### Task prompt
Below are some records; each one is to be set down again exactly.

Stored data entries
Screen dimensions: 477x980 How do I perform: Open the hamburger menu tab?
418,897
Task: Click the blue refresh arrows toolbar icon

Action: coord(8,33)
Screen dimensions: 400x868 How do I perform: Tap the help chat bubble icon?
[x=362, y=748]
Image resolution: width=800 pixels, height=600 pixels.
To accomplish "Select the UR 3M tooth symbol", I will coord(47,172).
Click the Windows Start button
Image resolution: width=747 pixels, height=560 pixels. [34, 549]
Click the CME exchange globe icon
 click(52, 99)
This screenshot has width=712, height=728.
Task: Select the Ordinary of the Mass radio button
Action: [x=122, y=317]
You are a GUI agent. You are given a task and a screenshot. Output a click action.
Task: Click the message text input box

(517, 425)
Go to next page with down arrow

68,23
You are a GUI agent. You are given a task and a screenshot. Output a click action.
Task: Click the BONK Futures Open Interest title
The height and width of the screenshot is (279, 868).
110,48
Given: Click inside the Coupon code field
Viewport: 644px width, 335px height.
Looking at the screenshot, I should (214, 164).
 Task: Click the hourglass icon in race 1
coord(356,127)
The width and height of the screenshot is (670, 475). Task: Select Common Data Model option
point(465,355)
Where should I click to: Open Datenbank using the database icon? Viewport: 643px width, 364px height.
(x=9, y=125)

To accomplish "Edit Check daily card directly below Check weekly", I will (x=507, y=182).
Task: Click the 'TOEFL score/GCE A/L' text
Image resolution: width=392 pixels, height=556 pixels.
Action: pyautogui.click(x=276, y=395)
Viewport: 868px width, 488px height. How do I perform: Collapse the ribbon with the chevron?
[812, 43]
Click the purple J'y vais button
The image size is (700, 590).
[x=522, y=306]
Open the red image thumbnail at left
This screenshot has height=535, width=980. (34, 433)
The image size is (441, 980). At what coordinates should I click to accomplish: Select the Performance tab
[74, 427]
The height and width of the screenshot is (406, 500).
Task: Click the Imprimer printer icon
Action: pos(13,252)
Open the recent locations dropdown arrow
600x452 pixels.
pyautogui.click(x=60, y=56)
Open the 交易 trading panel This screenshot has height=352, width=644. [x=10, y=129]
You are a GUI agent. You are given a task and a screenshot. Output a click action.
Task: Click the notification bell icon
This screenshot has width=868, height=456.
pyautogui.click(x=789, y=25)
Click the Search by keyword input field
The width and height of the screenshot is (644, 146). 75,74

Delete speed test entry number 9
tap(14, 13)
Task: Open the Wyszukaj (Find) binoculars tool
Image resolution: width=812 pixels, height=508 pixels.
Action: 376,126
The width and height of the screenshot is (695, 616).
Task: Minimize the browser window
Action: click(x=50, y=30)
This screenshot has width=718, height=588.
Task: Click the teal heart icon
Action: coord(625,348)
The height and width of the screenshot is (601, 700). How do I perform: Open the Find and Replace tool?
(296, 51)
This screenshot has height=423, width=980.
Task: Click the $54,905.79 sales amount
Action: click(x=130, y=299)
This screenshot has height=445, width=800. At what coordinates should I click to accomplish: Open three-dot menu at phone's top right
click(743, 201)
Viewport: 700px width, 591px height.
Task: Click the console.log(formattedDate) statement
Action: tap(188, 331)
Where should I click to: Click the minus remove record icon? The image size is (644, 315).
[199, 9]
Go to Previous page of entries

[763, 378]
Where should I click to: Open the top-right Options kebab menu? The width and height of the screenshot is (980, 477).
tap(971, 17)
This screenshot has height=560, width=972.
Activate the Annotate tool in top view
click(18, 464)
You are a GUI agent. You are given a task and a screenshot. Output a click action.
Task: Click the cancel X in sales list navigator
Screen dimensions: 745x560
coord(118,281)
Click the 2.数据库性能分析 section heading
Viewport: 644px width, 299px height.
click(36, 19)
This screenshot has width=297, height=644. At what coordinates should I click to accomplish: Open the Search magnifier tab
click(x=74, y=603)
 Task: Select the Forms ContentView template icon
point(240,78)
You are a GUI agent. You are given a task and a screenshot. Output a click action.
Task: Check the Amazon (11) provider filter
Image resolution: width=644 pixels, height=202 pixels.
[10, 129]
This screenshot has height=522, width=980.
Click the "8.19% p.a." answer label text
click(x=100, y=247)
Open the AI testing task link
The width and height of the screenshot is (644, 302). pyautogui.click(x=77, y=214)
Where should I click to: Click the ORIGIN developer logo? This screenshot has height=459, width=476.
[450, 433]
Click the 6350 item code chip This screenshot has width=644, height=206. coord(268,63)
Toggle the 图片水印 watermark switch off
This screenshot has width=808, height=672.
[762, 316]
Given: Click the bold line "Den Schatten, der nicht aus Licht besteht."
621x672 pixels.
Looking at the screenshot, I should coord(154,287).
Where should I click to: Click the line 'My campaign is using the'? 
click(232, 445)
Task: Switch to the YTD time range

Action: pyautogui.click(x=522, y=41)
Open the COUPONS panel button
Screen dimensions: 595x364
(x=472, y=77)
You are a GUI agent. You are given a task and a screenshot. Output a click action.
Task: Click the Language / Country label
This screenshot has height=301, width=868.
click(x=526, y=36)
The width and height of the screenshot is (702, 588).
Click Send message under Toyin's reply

### Exercise result
Screen dimensions: 477x980 How do I perform: Open the hamburger menu tab?
418,897
Task: Click the blue refresh arrows toolbar icon

Action: coord(8,33)
Screen dimensions: 400x868 How do I perform: Tap the help chat bubble icon?
[x=362, y=748]
Image resolution: width=800 pixels, height=600 pixels.
To accomplish "Select the UR 3M tooth symbol", I will coord(47,172).
Click the Windows Start button
Image resolution: width=747 pixels, height=560 pixels. [34, 549]
Click the CME exchange globe icon
 click(52, 99)
This screenshot has width=712, height=728.
Task: Select the Ordinary of the Mass radio button
Action: [x=122, y=317]
You are a GUI agent. You are given a task and a screenshot. Output a click action.
Task: Click the message text input box

(517, 425)
Go to next page with down arrow

68,23
You are a GUI agent. You are given a task and a screenshot. Output a click action.
Task: Click the BONK Futures Open Interest title
The height and width of the screenshot is (279, 868).
110,48
Given: Click inside the Coupon code field
Viewport: 644px width, 335px height.
Looking at the screenshot, I should (214, 164).
 Task: Click the hourglass icon in race 1
coord(356,127)
The width and height of the screenshot is (670, 475). Task: Select Common Data Model option
point(465,355)
Where should I click to: Open Datenbank using the database icon? Viewport: 643px width, 364px height.
(x=9, y=125)

To accomplish "Edit Check daily card directly below Check weekly", I will (x=507, y=182).
Task: Click the 'TOEFL score/GCE A/L' text
Image resolution: width=392 pixels, height=556 pixels.
Action: pyautogui.click(x=276, y=395)
Viewport: 868px width, 488px height. How do I perform: Collapse the ribbon with the chevron?
[812, 43]
Click the purple J'y vais button
The image size is (700, 590).
[x=522, y=306]
Open the red image thumbnail at left
This screenshot has height=535, width=980. (34, 433)
The image size is (441, 980). At what coordinates should I click to accomplish: Select the Performance tab
[74, 427]
The height and width of the screenshot is (406, 500).
Task: Click the Imprimer printer icon
Action: pos(13,252)
Open the recent locations dropdown arrow
600x452 pixels.
pyautogui.click(x=60, y=56)
Open the 交易 trading panel This screenshot has height=352, width=644. [x=10, y=129]
You are a GUI agent. You are given a task and a screenshot. Output a click action.
Task: Click the notification bell icon
This screenshot has width=868, height=456.
pyautogui.click(x=789, y=25)
Click the Search by keyword input field
The width and height of the screenshot is (644, 146). 75,74

Delete speed test entry number 9
tap(14, 13)
Task: Open the Wyszukaj (Find) binoculars tool
Image resolution: width=812 pixels, height=508 pixels.
Action: 376,126
The width and height of the screenshot is (695, 616).
Task: Minimize the browser window
Action: click(x=50, y=30)
This screenshot has width=718, height=588.
Task: Click the teal heart icon
Action: coord(625,348)
The height and width of the screenshot is (601, 700). How do I perform: Open the Find and Replace tool?
(296, 51)
This screenshot has height=423, width=980.
Task: Click the $54,905.79 sales amount
Action: click(x=130, y=299)
This screenshot has height=445, width=800. At what coordinates should I click to accomplish: Open three-dot menu at phone's top right
click(743, 201)
Viewport: 700px width, 591px height.
Task: Click the console.log(formattedDate) statement
Action: tap(188, 331)
Where should I click to: Click the minus remove record icon? The image size is (644, 315).
[199, 9]
Go to Previous page of entries

[763, 378]
Where should I click to: Open the top-right Options kebab menu? The width and height of the screenshot is (980, 477).
tap(971, 17)
This screenshot has height=560, width=972.
Activate the Annotate tool in top view
click(18, 464)
You are a GUI agent. You are given a task and a screenshot. Output a click action.
Task: Click the cancel X in sales list navigator
Screen dimensions: 745x560
coord(118,281)
Click the 2.数据库性能分析 section heading
Viewport: 644px width, 299px height.
click(36, 19)
This screenshot has width=297, height=644. At what coordinates should I click to accomplish: Open the Search magnifier tab
click(x=74, y=603)
 Task: Select the Forms ContentView template icon
point(240,78)
You are a GUI agent. You are given a task and a screenshot. Output a click action.
Task: Check the Amazon (11) provider filter
Image resolution: width=644 pixels, height=202 pixels.
[10, 129]
This screenshot has height=522, width=980.
Click the "8.19% p.a." answer label text
click(x=100, y=247)
Open the AI testing task link
The width and height of the screenshot is (644, 302). pyautogui.click(x=77, y=214)
Where should I click to: Click the ORIGIN developer logo? This screenshot has height=459, width=476.
[450, 433]
Click the 6350 item code chip This screenshot has width=644, height=206. coord(268,63)
Toggle the 图片水印 watermark switch off
This screenshot has width=808, height=672.
[762, 316]
Given: Click the bold line "Den Schatten, der nicht aus Licht besteht."
621x672 pixels.
Looking at the screenshot, I should coord(154,287).
Where should I click to: Click the line 'My campaign is using the'? 
click(232, 445)
Task: Switch to the YTD time range

Action: pyautogui.click(x=522, y=41)
Open the COUPONS panel button
Screen dimensions: 595x364
(x=472, y=77)
You are a GUI agent. You are given a task and a screenshot. Output a click action.
Task: Click the Language / Country label
This screenshot has height=301, width=868.
click(x=526, y=36)
The width and height of the screenshot is (702, 588).
Click Send message under Toyin's reply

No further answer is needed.